I carry loppers, saw, small clippers. When clearing drains, you need the appropriate tool for the location and work. Rogue hoes will cut good sized brush (2-4") at ground level too.


----------



## Simpleton (May 3, 2004)

I love my Fiskars bypass loppers, but large dead branches will kill them. They are built for green wood. Use anvil loppers or a saw or awesome karate skills for the dry dead stuff.
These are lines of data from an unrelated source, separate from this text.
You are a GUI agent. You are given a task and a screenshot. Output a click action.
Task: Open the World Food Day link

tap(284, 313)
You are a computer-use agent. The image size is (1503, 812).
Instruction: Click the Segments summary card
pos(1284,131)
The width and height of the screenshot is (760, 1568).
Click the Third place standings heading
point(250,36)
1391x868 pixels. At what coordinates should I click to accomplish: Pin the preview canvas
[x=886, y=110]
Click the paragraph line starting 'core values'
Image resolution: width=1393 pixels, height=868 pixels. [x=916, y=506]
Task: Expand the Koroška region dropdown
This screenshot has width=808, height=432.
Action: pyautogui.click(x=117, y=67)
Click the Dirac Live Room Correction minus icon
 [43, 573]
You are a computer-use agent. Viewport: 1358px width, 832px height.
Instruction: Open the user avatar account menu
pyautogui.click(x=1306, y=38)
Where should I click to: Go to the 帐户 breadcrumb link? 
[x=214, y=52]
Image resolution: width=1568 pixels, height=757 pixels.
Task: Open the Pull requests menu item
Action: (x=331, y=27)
You can buy replacement blades online (don't remember where I found them) for about $10 ea.


----------



## kubaner (Nov 24, 2006)

I think the key to keeping your tools in good shape is only using them for what they're meant for. I start with a pair of hand pruners then a small 8" folding saw/ fiskars plastic loppers/bigger fiskars loppers/12" fixed blade saw/big corona 18" wood handle saw/gas trimmers/chainsaw. 
I only use what will do the job. None of that stuff cost more than $25 to replace or repair


----------



## lone ranger nh (Oct 19, 2011)

Ratcheting Action Anvil Lopper


----------



## Freeflow (Dec 6, 2011)

Sorry if this sounds obvious but being careful what you cut and how you do it will help. Personally I like Fiskars loppers and have owned a set for a while now. But like any loppers if you cut stuff which is covered in dirt or grit (often trapped in bark etc.) then your loppers will dull quickly. You can cut surprisingly large stuff with small loppers by cutting a bit then rotate lopper around the branch and cut again, rotate further and cut again and so on... Experiment with technique! Hope this helps.


----------



## ronski (Jul 28, 2009)

I like the Sandvik-Bahco loppers. $$'s but they don't break and work really well. For anything larger than what these will comfortably handle I use a chainsaw.

Sandvik Loppers


----------



## PinkFloyd (Nov 24, 2011)

Amazon.com: Fiskars Ratchet Drive Anvil Lopper: Patio, Lawn & Garden

The folks in the bike club call mine the "bionic loppers"  They cut up to 2" stuff and have a lifetime warranty.


----------